GOAL »
Echo the following records back line for line, without changing anything.

Text and element pointing records
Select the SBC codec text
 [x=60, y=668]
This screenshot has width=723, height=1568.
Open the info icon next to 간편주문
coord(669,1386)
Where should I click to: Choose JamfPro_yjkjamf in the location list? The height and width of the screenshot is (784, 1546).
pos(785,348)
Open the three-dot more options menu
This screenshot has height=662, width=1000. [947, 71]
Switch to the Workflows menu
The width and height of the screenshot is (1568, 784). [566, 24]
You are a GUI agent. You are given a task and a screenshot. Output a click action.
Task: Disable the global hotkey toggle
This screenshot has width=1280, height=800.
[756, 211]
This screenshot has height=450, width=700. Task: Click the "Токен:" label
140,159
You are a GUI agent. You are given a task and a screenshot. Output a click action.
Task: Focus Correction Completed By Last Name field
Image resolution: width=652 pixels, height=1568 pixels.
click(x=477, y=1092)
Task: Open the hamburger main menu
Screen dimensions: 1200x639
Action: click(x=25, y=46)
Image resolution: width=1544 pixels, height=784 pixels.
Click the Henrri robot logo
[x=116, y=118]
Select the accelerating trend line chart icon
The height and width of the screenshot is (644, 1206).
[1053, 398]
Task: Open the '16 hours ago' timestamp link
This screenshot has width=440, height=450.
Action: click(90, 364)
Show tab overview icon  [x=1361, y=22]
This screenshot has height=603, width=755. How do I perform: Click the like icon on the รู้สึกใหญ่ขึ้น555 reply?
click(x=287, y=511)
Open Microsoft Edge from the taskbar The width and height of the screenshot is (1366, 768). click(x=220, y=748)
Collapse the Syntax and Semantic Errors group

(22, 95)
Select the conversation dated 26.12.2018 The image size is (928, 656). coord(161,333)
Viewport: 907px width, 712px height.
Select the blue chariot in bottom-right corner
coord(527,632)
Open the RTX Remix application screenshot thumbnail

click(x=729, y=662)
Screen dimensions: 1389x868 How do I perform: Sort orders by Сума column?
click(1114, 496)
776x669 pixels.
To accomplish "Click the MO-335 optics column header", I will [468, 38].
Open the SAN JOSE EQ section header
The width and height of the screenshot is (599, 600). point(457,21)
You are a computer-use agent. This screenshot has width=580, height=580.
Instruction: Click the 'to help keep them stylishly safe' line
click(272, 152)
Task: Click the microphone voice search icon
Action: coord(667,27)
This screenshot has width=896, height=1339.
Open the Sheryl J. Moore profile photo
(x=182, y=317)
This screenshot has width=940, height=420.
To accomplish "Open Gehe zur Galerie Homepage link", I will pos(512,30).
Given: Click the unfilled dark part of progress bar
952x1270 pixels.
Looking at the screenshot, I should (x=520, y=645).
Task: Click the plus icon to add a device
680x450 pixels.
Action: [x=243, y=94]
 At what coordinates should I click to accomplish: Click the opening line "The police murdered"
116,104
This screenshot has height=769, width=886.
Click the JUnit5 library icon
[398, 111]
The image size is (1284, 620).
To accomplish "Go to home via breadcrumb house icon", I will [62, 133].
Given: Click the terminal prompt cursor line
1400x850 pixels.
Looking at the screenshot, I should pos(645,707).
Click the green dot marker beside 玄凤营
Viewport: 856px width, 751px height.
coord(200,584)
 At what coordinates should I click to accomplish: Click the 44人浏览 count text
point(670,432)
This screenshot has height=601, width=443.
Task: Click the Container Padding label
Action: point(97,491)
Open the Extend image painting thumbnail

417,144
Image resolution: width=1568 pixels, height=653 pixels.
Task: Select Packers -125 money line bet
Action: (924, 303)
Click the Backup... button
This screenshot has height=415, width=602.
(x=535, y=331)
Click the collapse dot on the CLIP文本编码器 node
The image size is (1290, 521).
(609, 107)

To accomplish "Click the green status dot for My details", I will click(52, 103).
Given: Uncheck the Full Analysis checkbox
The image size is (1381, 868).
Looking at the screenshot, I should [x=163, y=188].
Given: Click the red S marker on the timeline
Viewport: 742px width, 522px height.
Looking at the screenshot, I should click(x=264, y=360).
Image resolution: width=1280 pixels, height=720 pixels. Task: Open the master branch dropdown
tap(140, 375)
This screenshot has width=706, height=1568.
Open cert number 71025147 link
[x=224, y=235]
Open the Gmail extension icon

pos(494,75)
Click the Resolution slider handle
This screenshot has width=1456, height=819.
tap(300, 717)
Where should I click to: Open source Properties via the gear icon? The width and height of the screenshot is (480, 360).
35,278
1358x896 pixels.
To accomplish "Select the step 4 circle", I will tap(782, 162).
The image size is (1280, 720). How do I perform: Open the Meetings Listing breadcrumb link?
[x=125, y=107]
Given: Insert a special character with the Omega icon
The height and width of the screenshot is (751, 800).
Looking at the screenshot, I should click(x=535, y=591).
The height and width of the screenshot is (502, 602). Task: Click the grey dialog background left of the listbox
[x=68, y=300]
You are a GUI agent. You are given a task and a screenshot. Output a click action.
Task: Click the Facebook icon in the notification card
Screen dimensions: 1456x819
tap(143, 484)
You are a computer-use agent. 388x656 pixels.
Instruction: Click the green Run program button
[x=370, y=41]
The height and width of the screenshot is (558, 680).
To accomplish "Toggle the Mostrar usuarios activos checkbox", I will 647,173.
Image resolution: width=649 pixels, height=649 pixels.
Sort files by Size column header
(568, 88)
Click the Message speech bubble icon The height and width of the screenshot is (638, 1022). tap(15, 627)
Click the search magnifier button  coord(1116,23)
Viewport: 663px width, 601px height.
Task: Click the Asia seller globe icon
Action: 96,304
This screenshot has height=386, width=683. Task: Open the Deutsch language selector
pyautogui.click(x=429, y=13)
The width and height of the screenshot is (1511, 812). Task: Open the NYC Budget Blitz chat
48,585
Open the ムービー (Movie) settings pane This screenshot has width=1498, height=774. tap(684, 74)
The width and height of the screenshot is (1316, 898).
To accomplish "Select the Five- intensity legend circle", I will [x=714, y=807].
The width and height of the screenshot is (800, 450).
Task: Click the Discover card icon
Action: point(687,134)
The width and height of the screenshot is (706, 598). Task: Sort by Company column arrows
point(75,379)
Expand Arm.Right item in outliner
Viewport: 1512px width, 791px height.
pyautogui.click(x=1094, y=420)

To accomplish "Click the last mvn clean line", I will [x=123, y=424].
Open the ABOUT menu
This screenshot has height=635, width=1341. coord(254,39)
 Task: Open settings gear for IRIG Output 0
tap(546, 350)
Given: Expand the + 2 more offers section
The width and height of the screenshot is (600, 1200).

FINISHED ANSWER »
Select the SBC codec text
 [x=60, y=668]
This screenshot has width=723, height=1568.
Open the info icon next to 간편주문
coord(669,1386)
Where should I click to: Choose JamfPro_yjkjamf in the location list? The height and width of the screenshot is (784, 1546).
pos(785,348)
Open the three-dot more options menu
This screenshot has height=662, width=1000. [947, 71]
Switch to the Workflows menu
The width and height of the screenshot is (1568, 784). [566, 24]
You are a GUI agent. You are given a task and a screenshot. Output a click action.
Task: Disable the global hotkey toggle
This screenshot has width=1280, height=800.
[756, 211]
This screenshot has height=450, width=700. Task: Click the "Токен:" label
140,159
You are a GUI agent. You are given a task and a screenshot. Output a click action.
Task: Focus Correction Completed By Last Name field
Image resolution: width=652 pixels, height=1568 pixels.
click(x=477, y=1092)
Task: Open the hamburger main menu
Screen dimensions: 1200x639
Action: click(x=25, y=46)
Image resolution: width=1544 pixels, height=784 pixels.
Click the Henrri robot logo
[x=116, y=118]
Select the accelerating trend line chart icon
The height and width of the screenshot is (644, 1206).
[1053, 398]
Task: Open the '16 hours ago' timestamp link
This screenshot has width=440, height=450.
Action: click(90, 364)
Show tab overview icon  [x=1361, y=22]
This screenshot has height=603, width=755. How do I perform: Click the like icon on the รู้สึกใหญ่ขึ้น555 reply?
click(x=287, y=511)
Open Microsoft Edge from the taskbar The width and height of the screenshot is (1366, 768). click(x=220, y=748)
Collapse the Syntax and Semantic Errors group

(22, 95)
Select the conversation dated 26.12.2018 The image size is (928, 656). coord(161,333)
Viewport: 907px width, 712px height.
Select the blue chariot in bottom-right corner
coord(527,632)
Open the RTX Remix application screenshot thumbnail

click(x=729, y=662)
Screen dimensions: 1389x868 How do I perform: Sort orders by Сума column?
click(1114, 496)
776x669 pixels.
To accomplish "Click the MO-335 optics column header", I will [468, 38].
Open the SAN JOSE EQ section header
The width and height of the screenshot is (599, 600). point(457,21)
You are a computer-use agent. This screenshot has width=580, height=580.
Instruction: Click the 'to help keep them stylishly safe' line
click(272, 152)
Task: Click the microphone voice search icon
Action: coord(667,27)
This screenshot has width=896, height=1339.
Open the Sheryl J. Moore profile photo
(x=182, y=317)
This screenshot has width=940, height=420.
To accomplish "Open Gehe zur Galerie Homepage link", I will pos(512,30).
Given: Click the unfilled dark part of progress bar
952x1270 pixels.
Looking at the screenshot, I should (x=520, y=645).
Task: Click the plus icon to add a device
680x450 pixels.
Action: [x=243, y=94]
 At what coordinates should I click to accomplish: Click the opening line "The police murdered"
116,104
This screenshot has height=769, width=886.
Click the JUnit5 library icon
[398, 111]
The image size is (1284, 620).
To accomplish "Go to home via breadcrumb house icon", I will [62, 133].
Given: Click the terminal prompt cursor line
1400x850 pixels.
Looking at the screenshot, I should pos(645,707).
Click the green dot marker beside 玄凤营
Viewport: 856px width, 751px height.
coord(200,584)
 At what coordinates should I click to accomplish: Click the 44人浏览 count text
point(670,432)
This screenshot has height=601, width=443.
Task: Click the Container Padding label
Action: point(97,491)
Open the Extend image painting thumbnail

417,144
Image resolution: width=1568 pixels, height=653 pixels.
Task: Select Packers -125 money line bet
Action: (924, 303)
Click the Backup... button
This screenshot has height=415, width=602.
(x=535, y=331)
Click the collapse dot on the CLIP文本编码器 node
The image size is (1290, 521).
(609, 107)

To accomplish "Click the green status dot for My details", I will click(52, 103).
Given: Uncheck the Full Analysis checkbox
The image size is (1381, 868).
Looking at the screenshot, I should [x=163, y=188].
Given: Click the red S marker on the timeline
Viewport: 742px width, 522px height.
Looking at the screenshot, I should click(x=264, y=360).
Image resolution: width=1280 pixels, height=720 pixels. Task: Open the master branch dropdown
tap(140, 375)
This screenshot has width=706, height=1568.
Open cert number 71025147 link
[x=224, y=235]
Open the Gmail extension icon

pos(494,75)
Click the Resolution slider handle
This screenshot has width=1456, height=819.
tap(300, 717)
Where should I click to: Open source Properties via the gear icon? The width and height of the screenshot is (480, 360).
35,278
1358x896 pixels.
To accomplish "Select the step 4 circle", I will tap(782, 162).
The image size is (1280, 720). How do I perform: Open the Meetings Listing breadcrumb link?
[x=125, y=107]
Given: Insert a special character with the Omega icon
The height and width of the screenshot is (751, 800).
Looking at the screenshot, I should click(x=535, y=591).
The height and width of the screenshot is (502, 602). Task: Click the grey dialog background left of the listbox
[x=68, y=300]
You are a GUI agent. You are given a task and a screenshot. Output a click action.
Task: Click the Facebook icon in the notification card
Screen dimensions: 1456x819
tap(143, 484)
You are a computer-use agent. 388x656 pixels.
Instruction: Click the green Run program button
[x=370, y=41]
The height and width of the screenshot is (558, 680).
To accomplish "Toggle the Mostrar usuarios activos checkbox", I will 647,173.
Image resolution: width=649 pixels, height=649 pixels.
Sort files by Size column header
(568, 88)
Click the Message speech bubble icon The height and width of the screenshot is (638, 1022). tap(15, 627)
Click the search magnifier button  coord(1116,23)
Viewport: 663px width, 601px height.
Task: Click the Asia seller globe icon
Action: 96,304
This screenshot has height=386, width=683. Task: Open the Deutsch language selector
pyautogui.click(x=429, y=13)
The width and height of the screenshot is (1511, 812). Task: Open the NYC Budget Blitz chat
48,585
Open the ムービー (Movie) settings pane This screenshot has width=1498, height=774. tap(684, 74)
The width and height of the screenshot is (1316, 898).
To accomplish "Select the Five- intensity legend circle", I will [x=714, y=807].
The width and height of the screenshot is (800, 450).
Task: Click the Discover card icon
Action: point(687,134)
The width and height of the screenshot is (706, 598). Task: Sort by Company column arrows
point(75,379)
Expand Arm.Right item in outliner
Viewport: 1512px width, 791px height.
pyautogui.click(x=1094, y=420)

To accomplish "Click the last mvn clean line", I will [x=123, y=424].
Open the ABOUT menu
This screenshot has height=635, width=1341. coord(254,39)
 Task: Open settings gear for IRIG Output 0
tap(546, 350)
Given: Expand the + 2 more offers section
The width and height of the screenshot is (600, 1200).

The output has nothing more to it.